=== Brief ===
In your copy of the records, include every word exactly and no pictures.

=== Records from a dataset ===
== == ==

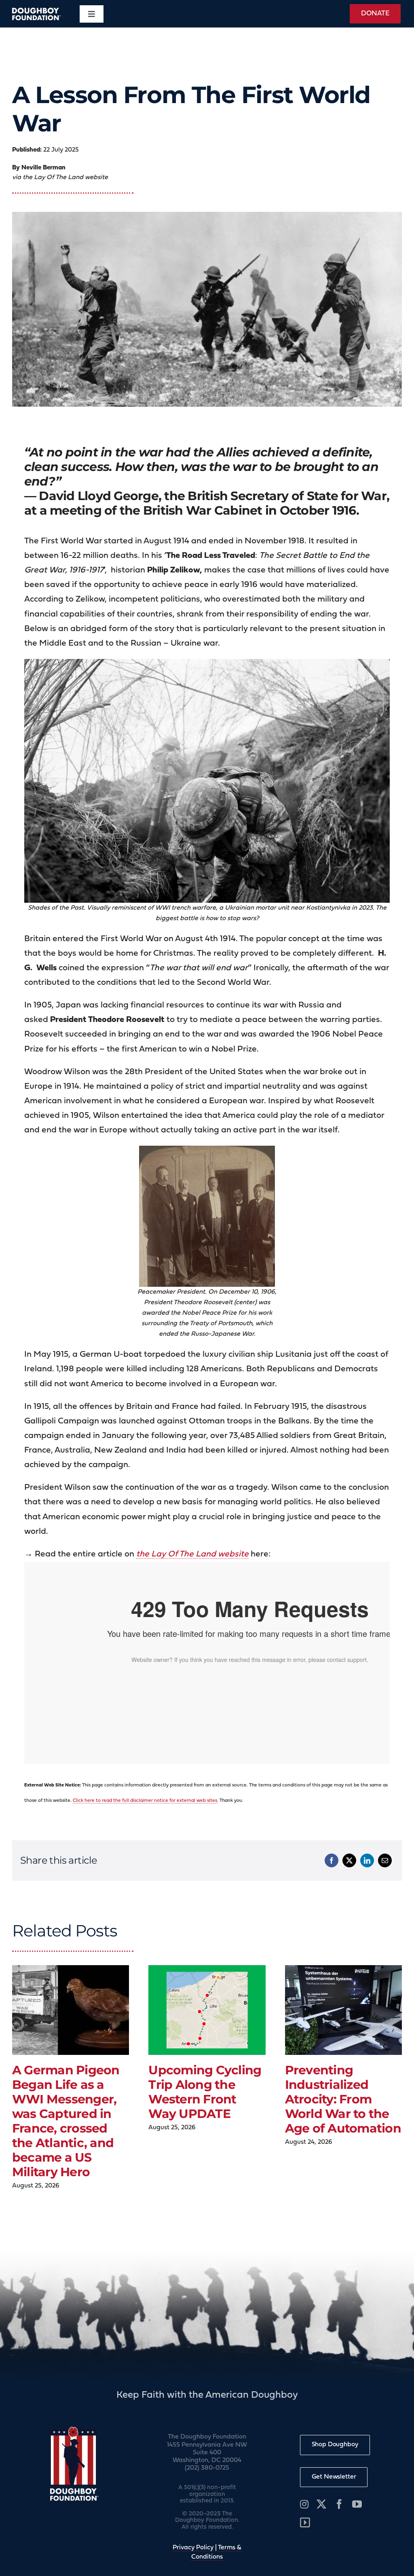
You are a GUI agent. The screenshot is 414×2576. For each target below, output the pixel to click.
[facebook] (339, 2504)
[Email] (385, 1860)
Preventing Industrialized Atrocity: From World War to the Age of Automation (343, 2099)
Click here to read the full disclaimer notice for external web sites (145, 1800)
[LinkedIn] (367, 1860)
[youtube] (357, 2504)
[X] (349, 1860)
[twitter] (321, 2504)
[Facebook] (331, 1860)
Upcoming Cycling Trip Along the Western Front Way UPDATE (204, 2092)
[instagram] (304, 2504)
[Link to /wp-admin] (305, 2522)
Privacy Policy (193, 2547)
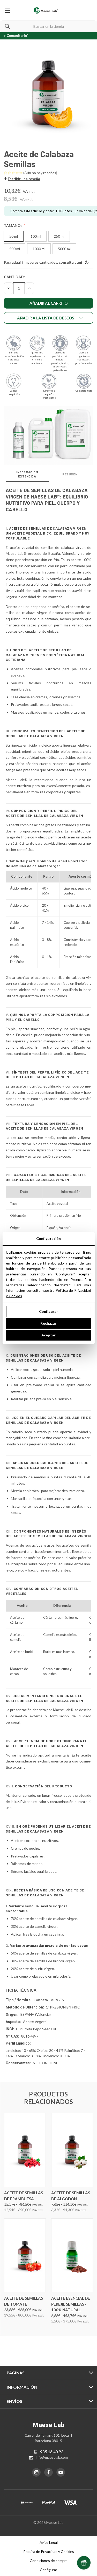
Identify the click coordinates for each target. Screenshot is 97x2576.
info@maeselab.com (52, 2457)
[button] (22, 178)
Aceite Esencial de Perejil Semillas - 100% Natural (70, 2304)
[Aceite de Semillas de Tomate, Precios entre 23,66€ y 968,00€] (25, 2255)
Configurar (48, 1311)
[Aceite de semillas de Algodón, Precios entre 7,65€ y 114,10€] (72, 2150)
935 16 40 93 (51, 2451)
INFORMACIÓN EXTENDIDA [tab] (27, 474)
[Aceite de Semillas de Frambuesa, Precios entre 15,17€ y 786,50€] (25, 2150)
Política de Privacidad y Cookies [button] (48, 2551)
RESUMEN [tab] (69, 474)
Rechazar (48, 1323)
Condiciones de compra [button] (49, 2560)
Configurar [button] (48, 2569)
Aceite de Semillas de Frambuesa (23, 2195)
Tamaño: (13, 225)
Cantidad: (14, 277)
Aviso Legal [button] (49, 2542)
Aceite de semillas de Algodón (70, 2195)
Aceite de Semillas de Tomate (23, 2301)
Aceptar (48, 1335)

== == ==

=== Response to the task ===
You are a GUI agent. The screenshot is 414×2576. For each target below, output the pixel to click.
[facebook] (339, 2504)
[Email] (385, 1860)
Preventing Industrialized Atrocity: From World War to the Age of Automation (343, 2099)
Click here to read the full disclaimer notice for external web sites (145, 1800)
[LinkedIn] (367, 1860)
[youtube] (357, 2504)
[X] (349, 1860)
[twitter] (321, 2504)
[Facebook] (331, 1860)
Upcoming Cycling Trip Along the Western Front Way UPDATE (204, 2092)
[instagram] (304, 2504)
[Link to /wp-admin] (305, 2522)
Privacy Policy (193, 2547)
Identify the click coordinates for each target. Screenshot is 97x2576.
info@maeselab.com (52, 2457)
[button] (22, 178)
Aceite Esencial de Perejil Semillas - 100% Natural (70, 2304)
[Aceite de Semillas de Tomate, Precios entre 23,66€ y 968,00€] (25, 2255)
Configurar (48, 1311)
[Aceite de semillas de Algodón, Precios entre 7,65€ y 114,10€] (72, 2150)
935 16 40 93 (51, 2451)
INFORMACIÓN EXTENDIDA [tab] (27, 474)
[Aceite de Semillas de Frambuesa, Precios entre 15,17€ y 786,50€] (25, 2150)
Política de Privacidad y Cookies [button] (48, 2551)
RESUMEN [tab] (69, 474)
Rechazar (48, 1323)
Condiciones de compra [button] (49, 2560)
Configurar [button] (48, 2569)
Aceite de Semillas de Frambuesa (23, 2195)
Tamaño: (13, 225)
Cantidad: (14, 277)
Aviso Legal [button] (49, 2542)
Aceite de semillas de Algodón (70, 2195)
Aceite de Semillas de Tomate (23, 2301)
Aceptar (48, 1335)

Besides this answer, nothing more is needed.